Solutions lie with the students

Linda Silverman and Linda Silverman

Increasing costs have been an ongoing problem at this University. I would argue that part of the problem is occasional poor planning and a lack of creativity in the administration. A poignant example of this appeared in the April 10 edition of the BG News under the headline, “Rumors run rampant regarding dining debt.”

The article stated that the University engaged Ricca Planning Studio from Denver to attempt to analyze the debts that Dining Services has accrued and the adjustments it should make financially, in the wake of the re-opening of the Union. Whatever the fine qualifications of this firm, it stands to reason that the administration could have taken advantage of a cheaper option to solve the problems of Dining Services.

The University is rightfully proud of its AASCB-accredited College of Business Administration, supported by over 100 full- and part-time faculty. Would it not have been sensible for the administration to have formed a task force/committee/co-op program/internship program composed of junior and senior business majors and business faculty to assess the problems with Dining Services? I would assert that this is a feasible solution to the problem: The talent certainly exists on this campus, and every computer in the Business Administration building is equipped with Minitel, which can run multi-variable analyses. The advantages would be overwhelming:

For the administration: low-cost solution to a problem worth, as stated in the article, $300,000-400,000. Such a program would have saved the University not only the costs of contracting the outside company, but also the costs associated with finding the company, having them travel to Bowling Green, etc. Also, it stands to reason that people who eat in the aforementioned facilities on a regular basis are going to have a better idea of where the problems are, simply by having greater exposure.

Furthermore, a student-driven committee is likely to have a better idea of what the student perception is on campus, without having to undertake as much costly research, and are therefore more likely to quickly arrive at a solution.

For the faculty: chances for them to develop the college’s newest major, entrepreneurship by having interested students contribute to a solution for this problem. Further, they would have an opportunity to lend their expertise to real-world problems and expand knowledge in their fields. (I sense the potential for several case-study journal articles to come out of such a project).

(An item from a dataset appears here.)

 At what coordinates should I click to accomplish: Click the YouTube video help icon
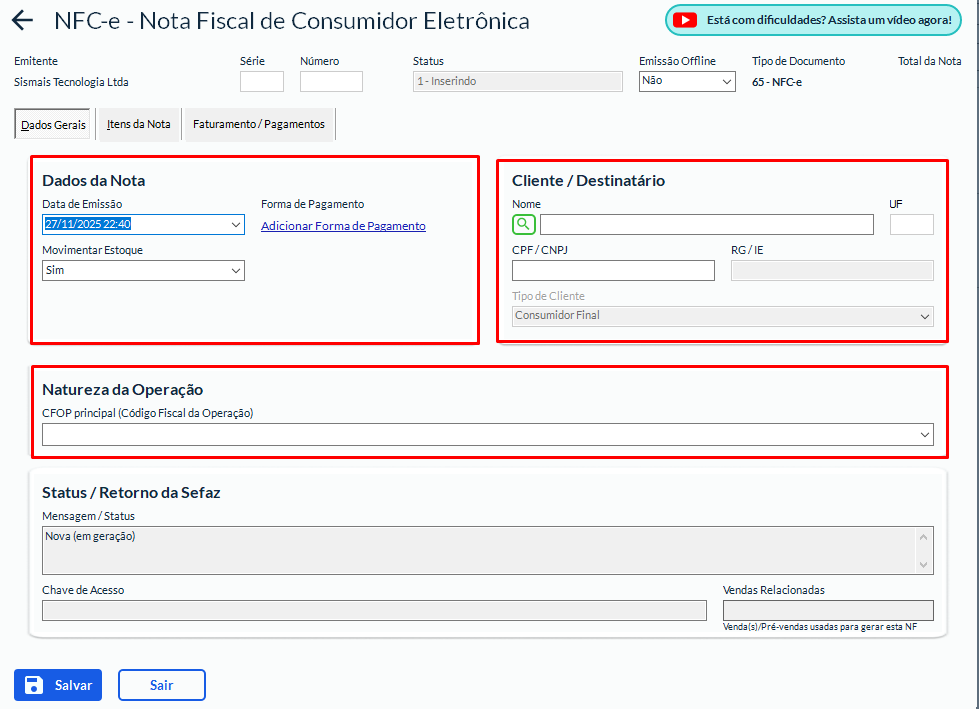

For the students: The benefits for the students involved would be incredible. Considering the current state of the economy, business students are continually reminded that they should seek internships or real-world experience to become competitive in the job market. Such a project would not only allow them to make a real difference in their community, but would also look stellar on a resumé.

For the future, however: If the problem is parking, why not ask our design students and accounting and environmental sciences students, in conjunction with interested faculty, to work together to create solutions? If the problem is recruitment, why not ask students in the performing arts program (music, theatre and dance) to lend their skills to encourage potential freshmen by putting together performances during preview weekends?

If this university truly aspires to become a premier learning institution, its administration should look to the vast mental and creative resources available on this campus to solve problems. It can save money, improve learning opportunities for students, and create a more integrated campus community.